Inhibition of p53-mediated transcriptional responses by mithramycin A

Abstract

In the present work, we show that mithramycin A, a drug that is currently used for the treatment of patients with Paget's disease of the bone as well as with several forms of cancer, is a strong activator of the tumor suppressor p53 protein in human hepatoma cells. The time course of p53 activation by mithramycin A was similar to the known chemotherapeutic compound 5-fluorouracil (5-FU).

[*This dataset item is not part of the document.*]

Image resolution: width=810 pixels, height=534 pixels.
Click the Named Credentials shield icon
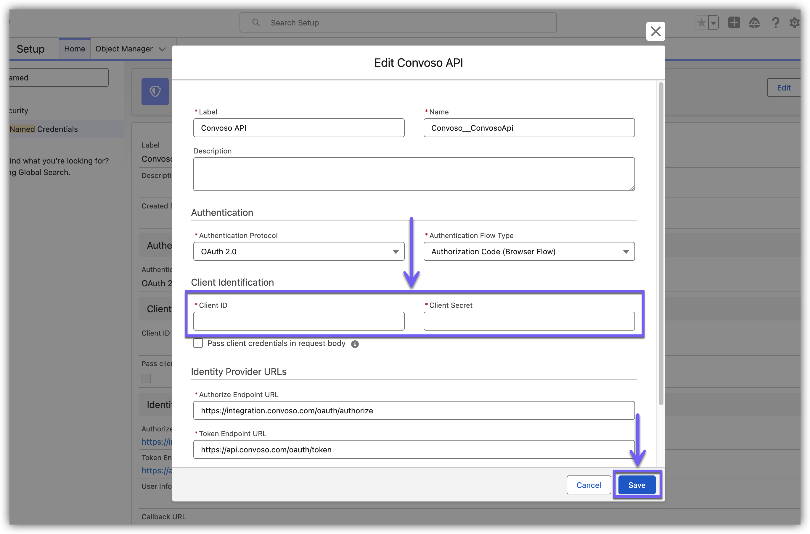(155, 91)
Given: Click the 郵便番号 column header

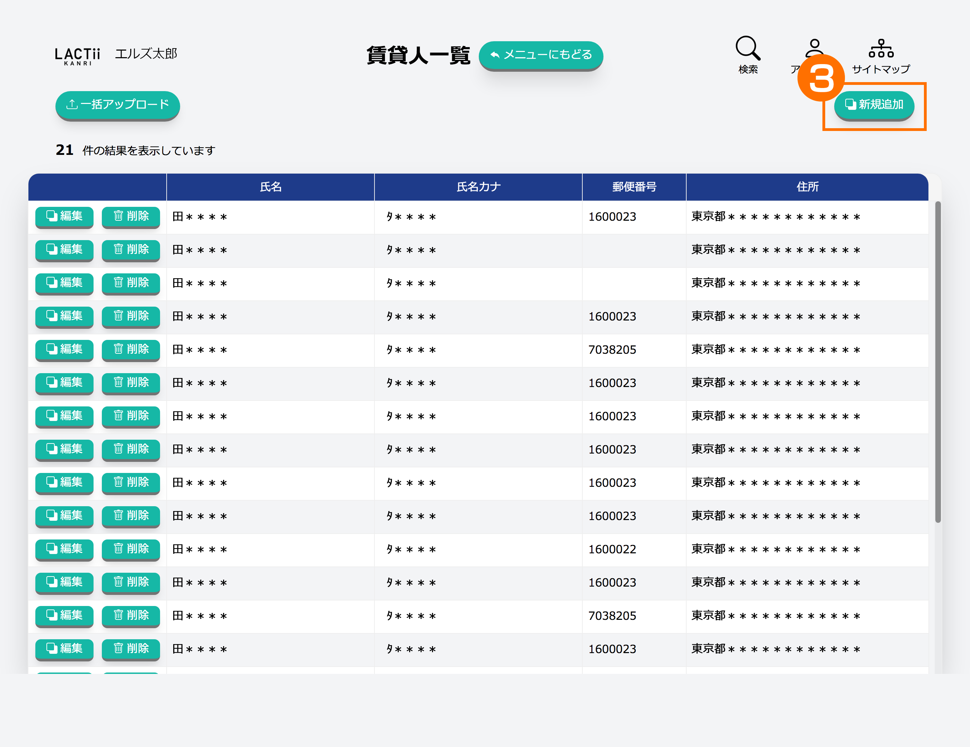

Both 5-FU and mithramycin A induced site-specific phosphorylation of p53 at serine 15. However, in contrast to 5-FU, mithramycin A failed to activate p53 target genes including the cell cycle inhibitor p21^Cip1 gene as well as the proapoptotic genes PUMA (p53-upregulated mediator of apotosis) and BAK (bcl2-homologous antagonist/killer) and blocked the induction of the above genes by 5-FU. Using transactivation assays in Sp1-deficient cells, we showed that mithramycin A inhibited the transcriptional activation of the p21^Cip1 and PUMA promoters by Sp1 and p53. Using chromatin immunoprecipitation assays and a novel protein–protein interaction assay based on biotinylation in vivo, we established that 5-FU enhanced the formation of p53–Sp1 complexes in solution and the subsequent recruitment of both factors to the p21^Cip1 promoter. Mithramycin A also enhanced the recruitment of p53 to the distal p21^Cip1 promoter but totally blocked the recruitment of Sp1 to the proximal p21^Cip1 promoter. Our findings suggest that inhibition of Sp1 binding to the promoters of several p53 target genes, such as the p21^Cip1 gene as well as certain proapoptotic genes, by mithramycin A, prevents the transcriptional induction of these genes by p53 and propose a mechanism that could account for some of the tumor suppressing and antiapoptotic effects of mithramycin A.